• [WHAT IS REQUIRED] Give back exactly the lines of the data below, starting with the line that has "Open the Rate Code dropdown" and going on through the line that has "This screenshot has width=724, height=1568.".
RECORD SET START
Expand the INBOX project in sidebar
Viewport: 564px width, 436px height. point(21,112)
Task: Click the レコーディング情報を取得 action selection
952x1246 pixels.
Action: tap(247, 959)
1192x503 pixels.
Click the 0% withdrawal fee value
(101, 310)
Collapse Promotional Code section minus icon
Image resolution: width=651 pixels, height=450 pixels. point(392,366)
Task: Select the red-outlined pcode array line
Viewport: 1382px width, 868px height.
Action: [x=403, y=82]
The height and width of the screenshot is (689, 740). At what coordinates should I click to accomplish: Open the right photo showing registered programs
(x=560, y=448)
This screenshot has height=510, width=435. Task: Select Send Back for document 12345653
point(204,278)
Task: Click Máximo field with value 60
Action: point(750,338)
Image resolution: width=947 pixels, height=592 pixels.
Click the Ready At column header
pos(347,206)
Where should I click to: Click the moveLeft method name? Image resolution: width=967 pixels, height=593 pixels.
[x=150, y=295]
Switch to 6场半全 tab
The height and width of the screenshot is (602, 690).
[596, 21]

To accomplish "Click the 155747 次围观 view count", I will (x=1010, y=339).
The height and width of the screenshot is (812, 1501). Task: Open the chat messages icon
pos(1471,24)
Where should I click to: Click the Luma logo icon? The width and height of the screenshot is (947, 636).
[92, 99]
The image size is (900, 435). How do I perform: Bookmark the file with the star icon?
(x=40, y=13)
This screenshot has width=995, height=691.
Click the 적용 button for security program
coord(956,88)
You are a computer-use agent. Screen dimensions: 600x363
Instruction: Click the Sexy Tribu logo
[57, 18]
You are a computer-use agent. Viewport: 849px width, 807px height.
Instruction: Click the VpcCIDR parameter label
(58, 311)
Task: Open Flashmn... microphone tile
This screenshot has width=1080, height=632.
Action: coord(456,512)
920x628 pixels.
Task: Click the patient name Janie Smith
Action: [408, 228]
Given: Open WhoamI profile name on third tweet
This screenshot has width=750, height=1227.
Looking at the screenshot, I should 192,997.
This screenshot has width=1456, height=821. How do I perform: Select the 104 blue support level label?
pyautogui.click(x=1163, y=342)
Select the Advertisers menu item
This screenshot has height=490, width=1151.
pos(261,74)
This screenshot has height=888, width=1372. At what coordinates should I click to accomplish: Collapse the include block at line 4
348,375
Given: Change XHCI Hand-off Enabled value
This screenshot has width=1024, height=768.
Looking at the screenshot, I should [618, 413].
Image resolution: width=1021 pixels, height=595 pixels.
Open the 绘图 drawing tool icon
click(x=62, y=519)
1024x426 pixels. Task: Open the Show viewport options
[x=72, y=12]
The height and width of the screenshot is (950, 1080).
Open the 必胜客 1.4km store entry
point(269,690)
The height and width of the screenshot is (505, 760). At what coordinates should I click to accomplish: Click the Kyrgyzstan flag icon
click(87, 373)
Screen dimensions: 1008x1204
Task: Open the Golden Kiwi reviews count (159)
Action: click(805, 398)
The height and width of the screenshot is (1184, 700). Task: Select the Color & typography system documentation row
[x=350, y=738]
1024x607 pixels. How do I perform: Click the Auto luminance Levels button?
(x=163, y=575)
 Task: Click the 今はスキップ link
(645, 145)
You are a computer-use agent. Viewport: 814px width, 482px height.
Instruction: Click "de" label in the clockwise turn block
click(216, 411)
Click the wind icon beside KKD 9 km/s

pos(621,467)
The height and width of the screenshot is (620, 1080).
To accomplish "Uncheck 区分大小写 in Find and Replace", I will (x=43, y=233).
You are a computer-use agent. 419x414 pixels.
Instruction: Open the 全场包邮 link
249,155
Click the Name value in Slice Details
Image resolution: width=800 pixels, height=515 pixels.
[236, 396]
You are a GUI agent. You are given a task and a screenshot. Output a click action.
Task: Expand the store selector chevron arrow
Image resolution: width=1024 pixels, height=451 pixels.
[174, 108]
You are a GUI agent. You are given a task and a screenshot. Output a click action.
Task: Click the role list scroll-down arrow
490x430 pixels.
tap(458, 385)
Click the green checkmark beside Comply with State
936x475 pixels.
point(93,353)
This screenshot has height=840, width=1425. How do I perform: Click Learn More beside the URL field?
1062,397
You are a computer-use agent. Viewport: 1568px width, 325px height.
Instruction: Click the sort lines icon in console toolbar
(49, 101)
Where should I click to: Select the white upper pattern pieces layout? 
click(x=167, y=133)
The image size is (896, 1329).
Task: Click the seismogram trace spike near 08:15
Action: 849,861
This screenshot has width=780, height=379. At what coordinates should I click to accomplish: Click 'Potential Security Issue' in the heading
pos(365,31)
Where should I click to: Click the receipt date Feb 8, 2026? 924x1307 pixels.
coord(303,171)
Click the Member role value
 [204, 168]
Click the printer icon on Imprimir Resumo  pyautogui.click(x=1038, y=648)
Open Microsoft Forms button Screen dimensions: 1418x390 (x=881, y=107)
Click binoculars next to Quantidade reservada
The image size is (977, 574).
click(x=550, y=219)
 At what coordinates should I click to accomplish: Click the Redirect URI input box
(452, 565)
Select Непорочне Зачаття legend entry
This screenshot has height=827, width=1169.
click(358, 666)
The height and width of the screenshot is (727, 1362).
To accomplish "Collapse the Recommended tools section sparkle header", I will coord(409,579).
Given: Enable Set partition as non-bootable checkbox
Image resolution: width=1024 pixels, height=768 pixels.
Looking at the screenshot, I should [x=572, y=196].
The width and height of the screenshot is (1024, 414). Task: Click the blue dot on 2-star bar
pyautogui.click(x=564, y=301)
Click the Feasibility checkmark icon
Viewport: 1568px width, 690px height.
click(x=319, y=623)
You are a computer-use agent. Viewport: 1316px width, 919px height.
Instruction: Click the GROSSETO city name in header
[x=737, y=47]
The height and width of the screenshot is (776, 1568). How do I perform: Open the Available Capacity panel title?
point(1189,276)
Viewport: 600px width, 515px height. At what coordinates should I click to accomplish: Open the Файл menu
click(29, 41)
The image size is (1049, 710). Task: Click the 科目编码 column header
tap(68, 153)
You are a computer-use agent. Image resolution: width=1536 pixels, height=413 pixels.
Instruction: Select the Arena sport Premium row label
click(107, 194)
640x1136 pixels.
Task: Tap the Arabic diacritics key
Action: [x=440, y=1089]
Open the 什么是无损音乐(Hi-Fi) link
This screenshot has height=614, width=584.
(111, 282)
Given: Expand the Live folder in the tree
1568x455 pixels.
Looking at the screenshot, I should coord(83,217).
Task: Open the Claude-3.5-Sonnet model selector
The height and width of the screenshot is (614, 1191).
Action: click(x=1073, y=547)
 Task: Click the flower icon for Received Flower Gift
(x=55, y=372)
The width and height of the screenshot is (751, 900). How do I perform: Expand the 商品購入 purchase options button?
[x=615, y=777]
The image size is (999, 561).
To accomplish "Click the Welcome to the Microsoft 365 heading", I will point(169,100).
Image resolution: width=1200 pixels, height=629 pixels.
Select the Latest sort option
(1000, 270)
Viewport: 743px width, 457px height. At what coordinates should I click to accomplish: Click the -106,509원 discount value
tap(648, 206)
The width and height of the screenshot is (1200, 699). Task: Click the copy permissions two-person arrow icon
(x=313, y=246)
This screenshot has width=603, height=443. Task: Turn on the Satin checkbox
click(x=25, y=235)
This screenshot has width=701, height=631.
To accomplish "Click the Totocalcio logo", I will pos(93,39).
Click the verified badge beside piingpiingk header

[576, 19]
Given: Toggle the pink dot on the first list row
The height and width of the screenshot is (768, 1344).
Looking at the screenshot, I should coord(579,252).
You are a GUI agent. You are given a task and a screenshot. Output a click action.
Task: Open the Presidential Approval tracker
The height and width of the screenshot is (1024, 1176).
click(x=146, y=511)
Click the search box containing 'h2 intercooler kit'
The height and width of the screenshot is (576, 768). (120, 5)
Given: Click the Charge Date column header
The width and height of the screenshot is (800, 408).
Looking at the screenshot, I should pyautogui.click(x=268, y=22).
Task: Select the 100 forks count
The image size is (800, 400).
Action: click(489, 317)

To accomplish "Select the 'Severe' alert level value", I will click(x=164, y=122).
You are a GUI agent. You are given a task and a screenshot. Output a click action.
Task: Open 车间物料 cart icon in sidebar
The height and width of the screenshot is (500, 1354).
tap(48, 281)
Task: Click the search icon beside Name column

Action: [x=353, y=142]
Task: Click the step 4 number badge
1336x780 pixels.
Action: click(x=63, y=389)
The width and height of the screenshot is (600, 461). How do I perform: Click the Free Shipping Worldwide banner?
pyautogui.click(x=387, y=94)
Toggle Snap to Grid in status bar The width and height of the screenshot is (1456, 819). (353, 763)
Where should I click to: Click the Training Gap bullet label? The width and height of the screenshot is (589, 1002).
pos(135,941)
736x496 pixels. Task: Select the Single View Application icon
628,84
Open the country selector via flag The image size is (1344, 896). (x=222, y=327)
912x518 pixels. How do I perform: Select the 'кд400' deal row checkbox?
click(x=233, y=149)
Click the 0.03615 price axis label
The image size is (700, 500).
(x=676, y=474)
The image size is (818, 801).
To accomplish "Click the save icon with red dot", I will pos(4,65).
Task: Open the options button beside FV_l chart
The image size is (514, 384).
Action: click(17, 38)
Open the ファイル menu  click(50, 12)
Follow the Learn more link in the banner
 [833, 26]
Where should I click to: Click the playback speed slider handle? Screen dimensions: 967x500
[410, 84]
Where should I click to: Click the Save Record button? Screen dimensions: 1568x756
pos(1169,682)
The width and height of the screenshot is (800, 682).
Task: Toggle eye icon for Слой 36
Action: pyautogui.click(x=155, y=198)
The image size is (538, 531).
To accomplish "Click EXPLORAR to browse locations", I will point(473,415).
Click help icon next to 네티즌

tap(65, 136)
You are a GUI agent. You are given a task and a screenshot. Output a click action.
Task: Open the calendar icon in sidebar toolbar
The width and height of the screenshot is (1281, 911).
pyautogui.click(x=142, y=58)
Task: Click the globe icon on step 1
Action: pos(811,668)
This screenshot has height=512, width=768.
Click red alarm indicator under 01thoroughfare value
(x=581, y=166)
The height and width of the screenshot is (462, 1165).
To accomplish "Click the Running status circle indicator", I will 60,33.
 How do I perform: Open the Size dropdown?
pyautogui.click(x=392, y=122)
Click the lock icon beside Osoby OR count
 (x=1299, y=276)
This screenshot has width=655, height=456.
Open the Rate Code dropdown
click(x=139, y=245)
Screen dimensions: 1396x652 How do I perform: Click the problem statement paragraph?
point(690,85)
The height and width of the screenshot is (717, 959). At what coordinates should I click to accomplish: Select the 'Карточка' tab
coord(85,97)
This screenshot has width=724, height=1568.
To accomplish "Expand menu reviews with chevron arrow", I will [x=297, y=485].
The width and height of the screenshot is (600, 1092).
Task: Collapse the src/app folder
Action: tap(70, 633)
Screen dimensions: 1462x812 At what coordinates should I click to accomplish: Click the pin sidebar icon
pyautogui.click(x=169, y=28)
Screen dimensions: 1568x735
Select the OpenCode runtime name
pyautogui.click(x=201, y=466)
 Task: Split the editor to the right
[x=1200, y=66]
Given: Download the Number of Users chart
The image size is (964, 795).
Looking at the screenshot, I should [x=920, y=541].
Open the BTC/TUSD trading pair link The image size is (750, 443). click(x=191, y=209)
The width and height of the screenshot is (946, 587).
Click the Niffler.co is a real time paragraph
RECORD SET END
• [ANSWER SPACE]
Open the Rate Code dropdown
click(x=139, y=245)
Screen dimensions: 1396x652 How do I perform: Click the problem statement paragraph?
point(690,85)
The height and width of the screenshot is (717, 959). At what coordinates should I click to accomplish: Select the 'Карточка' tab
coord(85,97)
This screenshot has width=724, height=1568.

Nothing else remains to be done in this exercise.